# [AIM OF THE TASK]
Among the records that follow, how many lines include the string "computer"? Only the number is wanted.

# [INPUT RECORDS]
BEGIN

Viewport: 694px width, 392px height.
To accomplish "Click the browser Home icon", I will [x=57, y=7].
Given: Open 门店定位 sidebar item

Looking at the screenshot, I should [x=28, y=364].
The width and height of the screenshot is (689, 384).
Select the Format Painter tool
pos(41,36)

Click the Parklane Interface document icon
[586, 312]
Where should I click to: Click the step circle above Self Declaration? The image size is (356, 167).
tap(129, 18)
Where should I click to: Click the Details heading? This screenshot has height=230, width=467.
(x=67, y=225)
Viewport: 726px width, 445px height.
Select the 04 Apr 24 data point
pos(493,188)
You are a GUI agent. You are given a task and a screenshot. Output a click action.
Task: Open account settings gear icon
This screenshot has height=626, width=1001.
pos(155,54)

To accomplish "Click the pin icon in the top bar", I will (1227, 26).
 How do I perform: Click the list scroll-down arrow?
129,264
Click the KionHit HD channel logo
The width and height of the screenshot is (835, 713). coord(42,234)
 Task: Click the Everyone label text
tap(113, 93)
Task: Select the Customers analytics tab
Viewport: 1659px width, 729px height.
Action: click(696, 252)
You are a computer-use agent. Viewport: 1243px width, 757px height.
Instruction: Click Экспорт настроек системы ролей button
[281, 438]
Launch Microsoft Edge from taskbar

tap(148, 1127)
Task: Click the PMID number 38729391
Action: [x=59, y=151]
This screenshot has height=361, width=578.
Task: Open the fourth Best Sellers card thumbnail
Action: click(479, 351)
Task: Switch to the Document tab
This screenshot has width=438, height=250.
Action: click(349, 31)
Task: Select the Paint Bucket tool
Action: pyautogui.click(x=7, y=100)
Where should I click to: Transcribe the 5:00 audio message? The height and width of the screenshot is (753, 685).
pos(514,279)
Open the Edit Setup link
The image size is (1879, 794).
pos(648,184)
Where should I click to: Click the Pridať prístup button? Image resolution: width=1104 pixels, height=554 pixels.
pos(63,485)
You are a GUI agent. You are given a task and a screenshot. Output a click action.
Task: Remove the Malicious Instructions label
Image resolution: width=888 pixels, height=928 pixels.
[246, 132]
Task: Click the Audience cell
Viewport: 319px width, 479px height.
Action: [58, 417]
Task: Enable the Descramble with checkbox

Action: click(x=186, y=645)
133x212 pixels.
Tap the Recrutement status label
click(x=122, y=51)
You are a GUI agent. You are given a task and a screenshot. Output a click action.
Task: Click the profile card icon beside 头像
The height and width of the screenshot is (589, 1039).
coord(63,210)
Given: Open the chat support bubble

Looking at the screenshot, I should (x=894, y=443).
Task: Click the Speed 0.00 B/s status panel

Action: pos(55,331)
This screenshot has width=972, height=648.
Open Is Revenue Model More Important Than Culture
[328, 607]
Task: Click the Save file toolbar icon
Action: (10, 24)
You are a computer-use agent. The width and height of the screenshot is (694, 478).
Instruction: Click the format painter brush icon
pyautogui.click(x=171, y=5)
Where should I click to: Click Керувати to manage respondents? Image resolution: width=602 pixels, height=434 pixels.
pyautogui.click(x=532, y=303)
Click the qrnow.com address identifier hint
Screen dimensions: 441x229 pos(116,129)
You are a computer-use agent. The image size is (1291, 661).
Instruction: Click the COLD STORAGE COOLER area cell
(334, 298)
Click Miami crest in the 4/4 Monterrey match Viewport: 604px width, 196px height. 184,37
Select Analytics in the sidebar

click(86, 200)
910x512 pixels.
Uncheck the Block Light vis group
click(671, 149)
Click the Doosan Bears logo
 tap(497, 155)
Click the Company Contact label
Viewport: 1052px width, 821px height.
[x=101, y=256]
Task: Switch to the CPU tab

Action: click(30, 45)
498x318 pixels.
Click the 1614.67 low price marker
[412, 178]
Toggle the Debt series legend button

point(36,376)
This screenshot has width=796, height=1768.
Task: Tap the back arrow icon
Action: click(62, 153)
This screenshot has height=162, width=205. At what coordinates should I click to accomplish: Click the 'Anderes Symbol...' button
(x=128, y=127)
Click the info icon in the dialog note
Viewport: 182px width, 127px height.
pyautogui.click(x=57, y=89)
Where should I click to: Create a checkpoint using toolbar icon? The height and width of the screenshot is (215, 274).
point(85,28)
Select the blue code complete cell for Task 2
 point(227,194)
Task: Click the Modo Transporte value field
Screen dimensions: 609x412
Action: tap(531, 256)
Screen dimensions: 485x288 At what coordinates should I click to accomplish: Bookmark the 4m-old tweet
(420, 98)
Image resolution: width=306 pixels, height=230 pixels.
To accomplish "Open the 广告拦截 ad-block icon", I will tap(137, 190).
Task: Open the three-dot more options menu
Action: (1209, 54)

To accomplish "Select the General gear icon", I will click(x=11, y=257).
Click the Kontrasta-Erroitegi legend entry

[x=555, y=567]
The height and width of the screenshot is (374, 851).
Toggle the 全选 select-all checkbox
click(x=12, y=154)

END

# [ANSWER SECTION]
3